We develop theory for using heuristics to solve computationally hard problems in differential privacy. Heuristic approaches have enjoyed tremendous success in machine learning, for which performance can be empirically evaluated. However, privacy guarantees cannot be evaluated empirically, and must be proven--without making heuristic assumptions. We show that learning problems over broad classes of functions can be solved privately and efficiently, assuming the existence of a non-private oracle for solving the same problem. Our first algorithm yields a privacy guarantee that is contingent on the correctness of the oracle. We then give a reduction which applies to a class of heuristics which we call certifiable, which allows us to convert oracle-dependent privacy guarantees to worst-case privacy guarantee that hold even when the heuristic standing in for the oracle might fail in adversarial ways. Finally, we consider a broad class of functions that includes most classes of simple boolean functions studied in the PAC learning literature, including conjunctions, disjunctions, parities, and discrete halfspaces. We show that there is an efficient algorithm for privately constructing synthetic data for any such class, given a non-private learning oracle. This in particular gives the first oracle-efficient algorithm for privately generating synthetic data for contingency tables. The most intriguing question left open by our work is whether or not every problem that can be solved differentially privately can be privately solved with an oracle-efficient algorithm.

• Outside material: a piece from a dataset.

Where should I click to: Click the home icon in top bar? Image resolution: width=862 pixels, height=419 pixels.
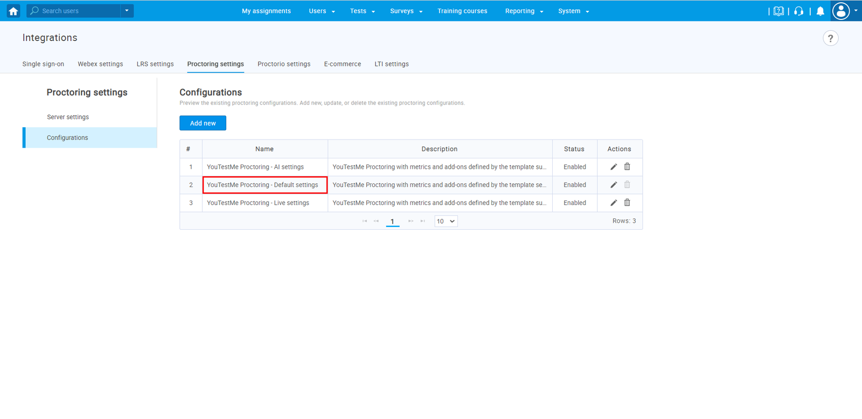click(13, 11)
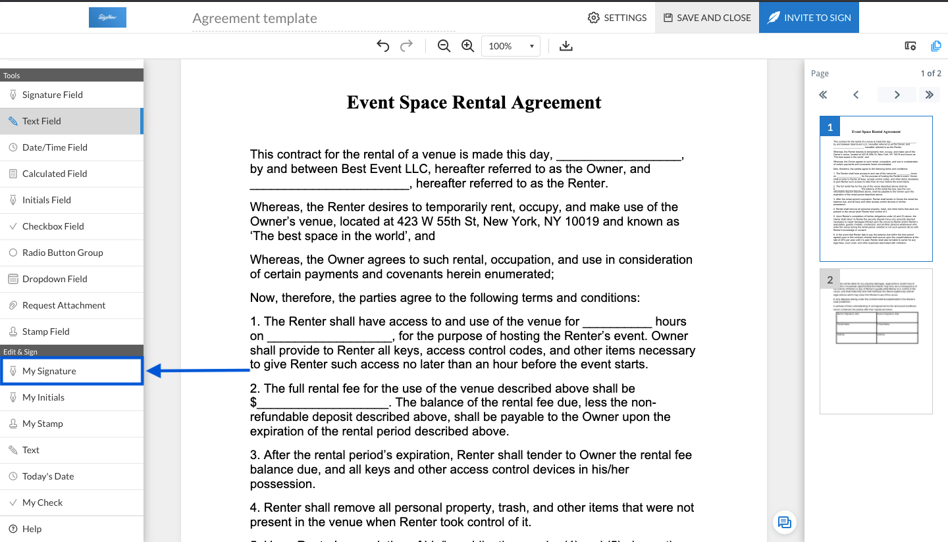Image resolution: width=948 pixels, height=542 pixels.
Task: Select the Signature Field tool
Action: pyautogui.click(x=52, y=94)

While we do not resolve this, we give a barrier result that suggests that any generic oracle-efficient reduction must fall outside of a natural class of algorithms (which includes the algorithms given in this paper).

Citation

Neel, Seth, Aaron Leon Roth, and Zhiwei Steven Wu. "How to Use Heuristics for Differential Privacy." Proceedings of the IEEE Annual Symposium on Foundations of Computer Science (FOCS) 60th (2019).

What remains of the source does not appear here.